━━ Raw data ━━
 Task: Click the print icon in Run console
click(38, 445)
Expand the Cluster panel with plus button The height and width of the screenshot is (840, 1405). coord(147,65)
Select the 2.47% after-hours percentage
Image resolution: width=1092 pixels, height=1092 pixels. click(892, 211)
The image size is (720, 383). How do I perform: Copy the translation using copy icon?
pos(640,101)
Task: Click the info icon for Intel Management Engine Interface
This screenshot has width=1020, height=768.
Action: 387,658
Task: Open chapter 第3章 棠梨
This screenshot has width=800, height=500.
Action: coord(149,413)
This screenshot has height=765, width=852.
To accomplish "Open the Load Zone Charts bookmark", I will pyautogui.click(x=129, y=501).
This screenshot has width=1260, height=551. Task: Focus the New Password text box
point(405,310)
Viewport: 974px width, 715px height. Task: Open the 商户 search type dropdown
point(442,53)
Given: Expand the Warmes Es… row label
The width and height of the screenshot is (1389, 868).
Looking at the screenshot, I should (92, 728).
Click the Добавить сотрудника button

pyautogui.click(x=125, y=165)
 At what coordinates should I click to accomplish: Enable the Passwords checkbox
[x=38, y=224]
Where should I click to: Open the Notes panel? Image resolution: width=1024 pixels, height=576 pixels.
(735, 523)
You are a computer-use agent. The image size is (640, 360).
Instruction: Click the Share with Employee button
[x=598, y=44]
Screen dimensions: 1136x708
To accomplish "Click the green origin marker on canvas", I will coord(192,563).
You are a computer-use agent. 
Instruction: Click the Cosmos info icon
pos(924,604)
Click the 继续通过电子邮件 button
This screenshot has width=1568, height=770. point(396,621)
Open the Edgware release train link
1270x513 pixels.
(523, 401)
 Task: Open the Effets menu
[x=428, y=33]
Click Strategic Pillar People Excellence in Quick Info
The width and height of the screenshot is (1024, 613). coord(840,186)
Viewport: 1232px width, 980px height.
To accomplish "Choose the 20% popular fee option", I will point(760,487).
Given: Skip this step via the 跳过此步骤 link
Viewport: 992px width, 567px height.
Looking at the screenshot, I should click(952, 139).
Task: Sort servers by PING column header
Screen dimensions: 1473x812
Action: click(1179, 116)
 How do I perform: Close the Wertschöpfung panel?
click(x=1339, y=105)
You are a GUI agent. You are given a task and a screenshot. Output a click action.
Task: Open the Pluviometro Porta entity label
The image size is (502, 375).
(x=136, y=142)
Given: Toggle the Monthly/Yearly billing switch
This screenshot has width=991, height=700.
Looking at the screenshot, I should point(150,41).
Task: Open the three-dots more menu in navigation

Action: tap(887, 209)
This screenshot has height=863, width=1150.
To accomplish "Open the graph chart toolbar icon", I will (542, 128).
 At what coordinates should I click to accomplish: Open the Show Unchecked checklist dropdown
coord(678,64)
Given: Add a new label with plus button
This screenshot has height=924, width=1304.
━━━
▶ Your assignment
Locate the lines above that hold the word "agent". Show every one of them.

▶ Reply to the exercise
You are a computer-use agent. The image size is (640, 360).
You are a computer-use agent. 
You are a GUI agent. You are given a task and a screenshot. Output a click action.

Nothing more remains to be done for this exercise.